Şairin zindandan oğluna yazdığı ‘mektup’taki tanım. Erdoğan’ın hayalindeki devletin böyle olmadığını ummak istiyorum. Seçmenine vaat ettiği de bu değildi. Dün Ali Bulaç, enfes bir yazı ile ilk halkadaki tanık olarak Erdoğan’ın başlangıç noktasını özetlemişti. Kaçıranların dönüp okumasını tavsiye ederim.
O gün ile geldiğimiz yer arasındaki makası/tenakuzu gösteren fotoğraf galerisine her gün yenisi ekleniyor. Soma’da yaşanan maden faciası sonrasında verilen tepkiler, ne yazık ki devletin mütekebbir yüzünü ön plana çıkarıyor. Başbakanlık Müşaviri Yusuf Yerkel’in yerde yatan göstericiye savurduğu tekme dünyanın gündeminde. Dün daha korkunç bir iddia internete düştü. Başbakan’ın da bir protestocuyu darp ettiği ileri sürüldü. Marketin içindeki görüntülerde itiş kakış var, fakat dayak iddiasını doğrulayacak netlikte değil. Fakat iki unsur bu suçlamaları silip atmamıza engel oluyor. Birincisi, üzerinden saatler geçmesine rağmen böylesine hassas konuda açıklama yapılmamış olması. Yazıyı yayına verdiğimiz akşam saatlerinde hâlâ tekzip edilmemişti. Oysa duygusal ortamın nezaketi dakika fevt etmemeyi gerekli kılıyor. İkincisi ise Başbakan’ın marketin dışındaki tavrı. Erdoğan protestocuların üzerine yürüyor ve “Hadi gel benim yanımda yuh de bakayım” şeklinde meydan okuyor. Hatta iki defa hamle yapıyor ve korumalar araya giriyor. Bir koruma, Başbakan Yardımcısı Bülent Arınç’tan ‘Gidiyor, siz konuşsanız’ diye yardım istiyor. Saniyeler içinde girilip çıkılan markette neler olduğu konusunda kamuoyu tatmin edici açıklama bekliyor.

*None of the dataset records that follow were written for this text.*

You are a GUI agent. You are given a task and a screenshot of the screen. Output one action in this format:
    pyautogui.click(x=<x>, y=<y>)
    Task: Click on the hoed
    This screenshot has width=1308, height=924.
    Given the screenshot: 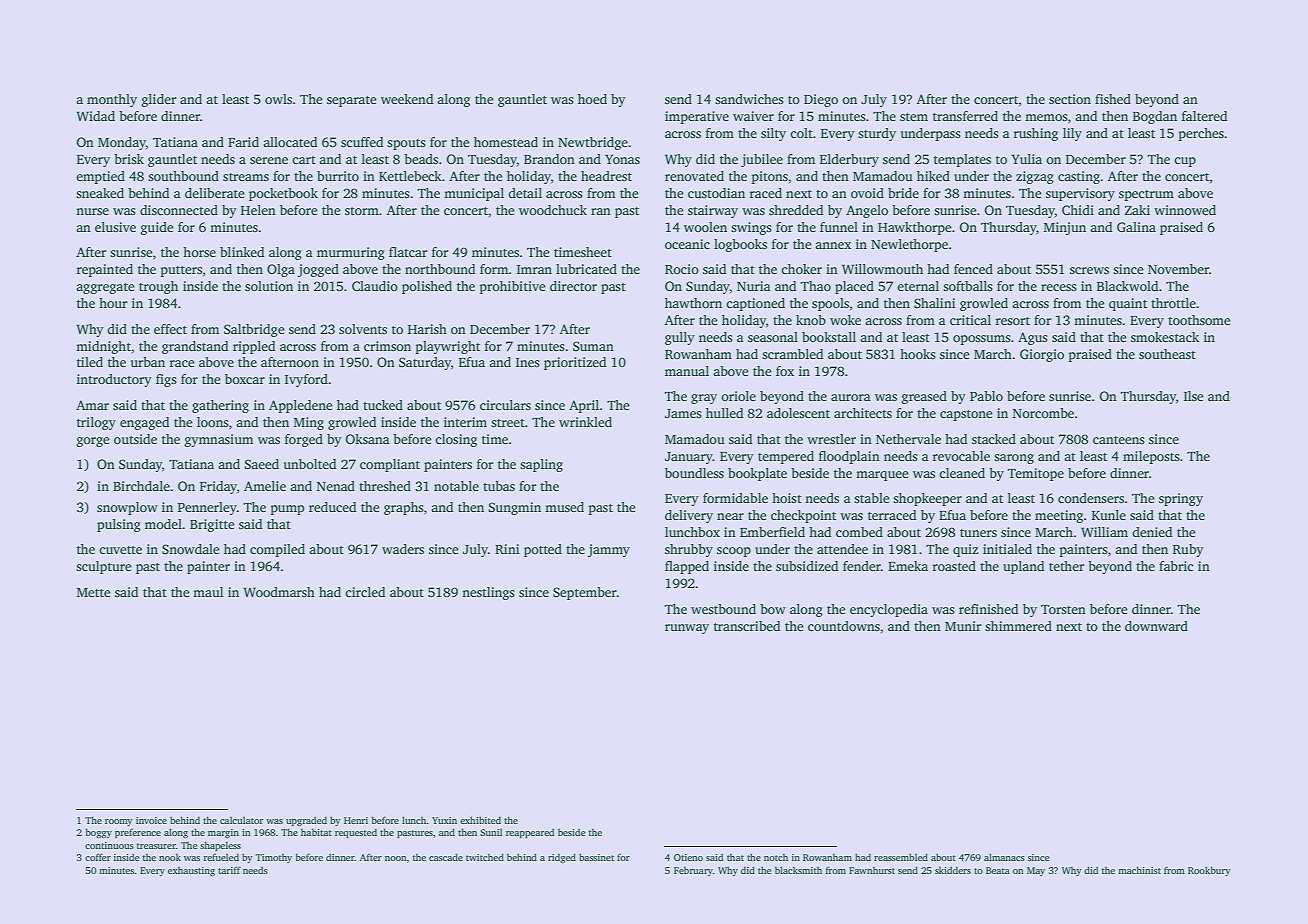 What is the action you would take?
    pyautogui.click(x=592, y=99)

Erdoğan’ın, dozunda Kasımpaşalı tavrı kitlelerde sempati uyandırıyordu. Yerine göre bir tabutun altına girerek, bazen simitçiyle sohbet ederek Kasımpaşalı tavrını dengeliyor; nobranlıkla arasına çizgi çekiyordu. Şimdi protestocunun üzerine yürüyen, -inşallah yapmamıştır- belki de vuran bir Erdoğan var karşımızda. Açık söyleyeyim bunu Gezi ya da 1 Mayıs’ta yapsaydı, puan bile kazanabilirdi. Soma acının en yalın ve temiz hali. Ambulansı kirletmemek için çizmesini çıkarmaya çalışan bir naifliğin karşısında tekme ve tokat… Bazılarının tekme-tokadı savunurken söylediği gibi küfür ve provokasyon da olabilir. O durumda provoke olmamak, o çok övünülen devlet aklının gereği değil mi? Dövülen kişi acılı madenci yakını ise siyasi bir facia, kışkırtıcı ise devlet erkânına yakışmayan çocukça refleks… İkisinin de savunulacak yanı yok.
Ceberut devletle ilgili hatıra defterimiz hayli kabarık. 17 Ağustos Depremi’nde, organize olamayan, insanları günlerce enkaz altında bırakan hem suçlu hem güçlü devletten çok çekmiştik. Halkın yardımını engelleyen, oradan bile toplum mühendisliği devşirmeye çalışan yapı karşımıza dikilmişti. Sonrasında binaları yapan, denetleyen, ruhsat veren kimse hak ettiği cezayı almadı. Günah ortak olduğu için zincirin bütün halkaları birbirini akladı.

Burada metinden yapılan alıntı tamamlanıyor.